— Begin Records supplied —
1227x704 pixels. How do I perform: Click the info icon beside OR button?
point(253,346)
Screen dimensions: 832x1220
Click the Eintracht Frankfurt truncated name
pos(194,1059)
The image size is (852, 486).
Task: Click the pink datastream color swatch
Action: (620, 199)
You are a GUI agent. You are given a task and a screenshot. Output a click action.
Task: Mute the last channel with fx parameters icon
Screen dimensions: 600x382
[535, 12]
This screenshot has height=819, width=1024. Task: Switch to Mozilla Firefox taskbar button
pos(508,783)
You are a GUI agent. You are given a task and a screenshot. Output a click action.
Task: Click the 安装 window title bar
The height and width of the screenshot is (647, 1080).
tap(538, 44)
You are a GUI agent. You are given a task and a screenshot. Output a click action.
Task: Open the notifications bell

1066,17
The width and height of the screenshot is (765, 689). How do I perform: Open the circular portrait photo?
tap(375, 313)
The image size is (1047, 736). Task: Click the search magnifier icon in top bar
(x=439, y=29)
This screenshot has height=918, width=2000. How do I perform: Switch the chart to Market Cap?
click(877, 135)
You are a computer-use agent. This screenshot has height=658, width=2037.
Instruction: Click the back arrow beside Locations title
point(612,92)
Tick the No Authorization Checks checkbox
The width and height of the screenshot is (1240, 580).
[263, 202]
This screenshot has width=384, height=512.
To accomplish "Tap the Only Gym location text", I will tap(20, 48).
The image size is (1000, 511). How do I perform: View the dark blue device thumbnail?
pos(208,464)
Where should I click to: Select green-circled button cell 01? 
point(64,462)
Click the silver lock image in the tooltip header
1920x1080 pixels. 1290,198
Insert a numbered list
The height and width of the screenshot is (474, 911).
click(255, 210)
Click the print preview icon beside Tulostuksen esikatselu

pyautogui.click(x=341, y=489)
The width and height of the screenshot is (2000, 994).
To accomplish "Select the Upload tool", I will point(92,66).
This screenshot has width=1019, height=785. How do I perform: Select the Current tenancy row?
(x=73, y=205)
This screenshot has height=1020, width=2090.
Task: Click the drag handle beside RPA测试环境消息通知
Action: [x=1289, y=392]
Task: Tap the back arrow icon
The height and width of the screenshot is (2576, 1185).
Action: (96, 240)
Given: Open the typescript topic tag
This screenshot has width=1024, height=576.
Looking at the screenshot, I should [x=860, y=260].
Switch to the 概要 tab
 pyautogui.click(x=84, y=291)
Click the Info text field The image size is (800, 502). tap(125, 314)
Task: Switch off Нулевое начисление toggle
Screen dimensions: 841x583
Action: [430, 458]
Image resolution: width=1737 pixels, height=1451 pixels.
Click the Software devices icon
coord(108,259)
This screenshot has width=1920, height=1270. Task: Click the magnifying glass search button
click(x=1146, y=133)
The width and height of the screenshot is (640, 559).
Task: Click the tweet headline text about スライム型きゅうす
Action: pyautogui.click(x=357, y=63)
— End Records supplied —
_Your objective_
Reproduce all of the data above word for word, keeping every line and its order unchanged.

_Task result_
1227x704 pixels. How do I perform: Click the info icon beside OR button?
point(253,346)
Screen dimensions: 832x1220
Click the Eintracht Frankfurt truncated name
pos(194,1059)
The image size is (852, 486).
Task: Click the pink datastream color swatch
Action: (620, 199)
You are a GUI agent. You are given a task and a screenshot. Output a click action.
Task: Mute the last channel with fx parameters icon
Screen dimensions: 600x382
[535, 12]
This screenshot has height=819, width=1024. Task: Switch to Mozilla Firefox taskbar button
pos(508,783)
You are a GUI agent. You are given a task and a screenshot. Output a click action.
Task: Click the 安装 window title bar
The height and width of the screenshot is (647, 1080).
tap(538, 44)
You are a GUI agent. You are given a task and a screenshot. Output a click action.
Task: Open the notifications bell

1066,17
The width and height of the screenshot is (765, 689). How do I perform: Open the circular portrait photo?
tap(375, 313)
The image size is (1047, 736). Task: Click the search magnifier icon in top bar
(x=439, y=29)
This screenshot has height=918, width=2000. How do I perform: Switch the chart to Market Cap?
click(877, 135)
You are a computer-use agent. This screenshot has height=658, width=2037.
Instruction: Click the back arrow beside Locations title
point(612,92)
Tick the No Authorization Checks checkbox
The width and height of the screenshot is (1240, 580).
[263, 202]
This screenshot has width=384, height=512.
To accomplish "Tap the Only Gym location text", I will tap(20, 48).
The image size is (1000, 511). How do I perform: View the dark blue device thumbnail?
pos(208,464)
Where should I click to: Select green-circled button cell 01? 
point(64,462)
Click the silver lock image in the tooltip header
1920x1080 pixels. 1290,198
Insert a numbered list
The height and width of the screenshot is (474, 911).
click(255, 210)
Click the print preview icon beside Tulostuksen esikatselu

pyautogui.click(x=341, y=489)
The width and height of the screenshot is (2000, 994).
To accomplish "Select the Upload tool", I will point(92,66).
This screenshot has width=1019, height=785. How do I perform: Select the Current tenancy row?
(x=73, y=205)
This screenshot has height=1020, width=2090.
Task: Click the drag handle beside RPA测试环境消息通知
Action: [x=1289, y=392]
Task: Tap the back arrow icon
The height and width of the screenshot is (2576, 1185).
Action: (96, 240)
Given: Open the typescript topic tag
This screenshot has width=1024, height=576.
Looking at the screenshot, I should [x=860, y=260].
Switch to the 概要 tab
 pyautogui.click(x=84, y=291)
Click the Info text field The image size is (800, 502). tap(125, 314)
Task: Switch off Нулевое начисление toggle
Screen dimensions: 841x583
Action: [430, 458]
Image resolution: width=1737 pixels, height=1451 pixels.
Click the Software devices icon
coord(108,259)
This screenshot has width=1920, height=1270. Task: Click the magnifying glass search button
click(x=1146, y=133)
The width and height of the screenshot is (640, 559).
Task: Click the tweet headline text about スライム型きゅうす
Action: pyautogui.click(x=357, y=63)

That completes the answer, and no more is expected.